*** Opening Dataset excerpts ***

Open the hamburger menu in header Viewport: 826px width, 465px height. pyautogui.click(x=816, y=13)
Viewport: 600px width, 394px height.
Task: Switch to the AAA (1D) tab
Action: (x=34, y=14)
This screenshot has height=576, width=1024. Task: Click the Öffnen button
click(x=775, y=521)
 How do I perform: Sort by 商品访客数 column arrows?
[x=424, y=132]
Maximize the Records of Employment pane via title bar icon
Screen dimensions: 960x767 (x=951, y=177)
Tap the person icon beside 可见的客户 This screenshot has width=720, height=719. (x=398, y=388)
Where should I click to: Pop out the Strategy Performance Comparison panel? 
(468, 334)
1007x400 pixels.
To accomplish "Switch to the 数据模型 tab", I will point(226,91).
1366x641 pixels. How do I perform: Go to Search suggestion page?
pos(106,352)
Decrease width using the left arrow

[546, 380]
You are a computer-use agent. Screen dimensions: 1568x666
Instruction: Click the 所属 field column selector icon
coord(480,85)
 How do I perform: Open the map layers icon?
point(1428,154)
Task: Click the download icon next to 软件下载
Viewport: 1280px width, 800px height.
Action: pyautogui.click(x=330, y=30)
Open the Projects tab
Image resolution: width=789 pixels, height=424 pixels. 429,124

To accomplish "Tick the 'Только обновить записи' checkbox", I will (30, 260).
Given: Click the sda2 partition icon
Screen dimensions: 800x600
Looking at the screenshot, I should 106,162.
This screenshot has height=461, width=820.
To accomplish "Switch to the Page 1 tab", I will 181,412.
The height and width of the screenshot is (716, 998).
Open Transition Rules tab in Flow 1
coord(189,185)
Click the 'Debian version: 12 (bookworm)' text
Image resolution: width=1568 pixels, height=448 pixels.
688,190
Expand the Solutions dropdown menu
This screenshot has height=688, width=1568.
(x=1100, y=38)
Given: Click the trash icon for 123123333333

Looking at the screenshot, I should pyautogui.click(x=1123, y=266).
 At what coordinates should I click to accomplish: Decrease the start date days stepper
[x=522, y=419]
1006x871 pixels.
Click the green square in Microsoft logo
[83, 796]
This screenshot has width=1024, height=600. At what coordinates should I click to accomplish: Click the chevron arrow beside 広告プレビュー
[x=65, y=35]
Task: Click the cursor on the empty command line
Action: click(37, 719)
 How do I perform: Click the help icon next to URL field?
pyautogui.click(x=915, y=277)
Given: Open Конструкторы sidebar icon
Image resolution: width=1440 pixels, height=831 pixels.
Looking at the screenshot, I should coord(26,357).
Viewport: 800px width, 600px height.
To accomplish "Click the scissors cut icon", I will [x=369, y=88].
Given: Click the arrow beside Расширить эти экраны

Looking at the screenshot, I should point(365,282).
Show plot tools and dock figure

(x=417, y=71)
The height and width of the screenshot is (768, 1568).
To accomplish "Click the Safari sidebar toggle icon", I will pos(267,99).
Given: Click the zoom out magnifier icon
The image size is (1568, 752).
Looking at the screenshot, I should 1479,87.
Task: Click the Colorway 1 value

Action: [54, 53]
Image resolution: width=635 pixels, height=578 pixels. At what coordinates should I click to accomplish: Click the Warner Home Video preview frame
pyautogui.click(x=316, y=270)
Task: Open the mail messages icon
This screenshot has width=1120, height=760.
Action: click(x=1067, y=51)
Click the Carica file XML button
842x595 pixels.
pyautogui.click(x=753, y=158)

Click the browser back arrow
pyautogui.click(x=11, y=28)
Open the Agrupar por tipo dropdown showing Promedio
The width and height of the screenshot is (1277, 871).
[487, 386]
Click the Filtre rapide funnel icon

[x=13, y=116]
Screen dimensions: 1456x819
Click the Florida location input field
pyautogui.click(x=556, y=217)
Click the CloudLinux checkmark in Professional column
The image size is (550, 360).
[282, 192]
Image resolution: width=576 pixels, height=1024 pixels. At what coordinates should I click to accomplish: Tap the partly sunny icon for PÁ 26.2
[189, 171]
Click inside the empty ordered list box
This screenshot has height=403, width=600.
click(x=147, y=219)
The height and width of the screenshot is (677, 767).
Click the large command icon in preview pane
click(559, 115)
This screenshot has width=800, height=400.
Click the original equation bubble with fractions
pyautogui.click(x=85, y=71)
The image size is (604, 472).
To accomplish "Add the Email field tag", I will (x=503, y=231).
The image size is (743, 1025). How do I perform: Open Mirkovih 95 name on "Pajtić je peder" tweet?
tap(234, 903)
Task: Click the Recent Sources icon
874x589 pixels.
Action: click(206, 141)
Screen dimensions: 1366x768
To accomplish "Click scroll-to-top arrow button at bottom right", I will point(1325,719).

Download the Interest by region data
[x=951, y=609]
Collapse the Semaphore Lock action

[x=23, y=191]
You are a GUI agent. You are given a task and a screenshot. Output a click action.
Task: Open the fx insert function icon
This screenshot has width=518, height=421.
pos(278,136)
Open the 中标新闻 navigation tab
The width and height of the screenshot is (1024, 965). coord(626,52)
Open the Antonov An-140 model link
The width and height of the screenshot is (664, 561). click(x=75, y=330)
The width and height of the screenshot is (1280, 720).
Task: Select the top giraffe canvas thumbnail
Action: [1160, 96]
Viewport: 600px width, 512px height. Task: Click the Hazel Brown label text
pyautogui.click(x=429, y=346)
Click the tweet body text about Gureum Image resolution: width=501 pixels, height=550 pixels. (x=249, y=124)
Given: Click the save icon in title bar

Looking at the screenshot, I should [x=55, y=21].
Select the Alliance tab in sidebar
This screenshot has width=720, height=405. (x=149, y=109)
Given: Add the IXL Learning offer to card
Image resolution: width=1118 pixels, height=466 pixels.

*** Closing Dataset excerpts ***

> **Task statement**
Retype word for word the lines running from the line containing "Given: Click the save icon in title bar" to the end of the listing, and only those.

> **Output below**
Given: Click the save icon in title bar

Looking at the screenshot, I should [x=55, y=21].
Select the Alliance tab in sidebar
This screenshot has width=720, height=405. (x=149, y=109)
Given: Add the IXL Learning offer to card
Image resolution: width=1118 pixels, height=466 pixels.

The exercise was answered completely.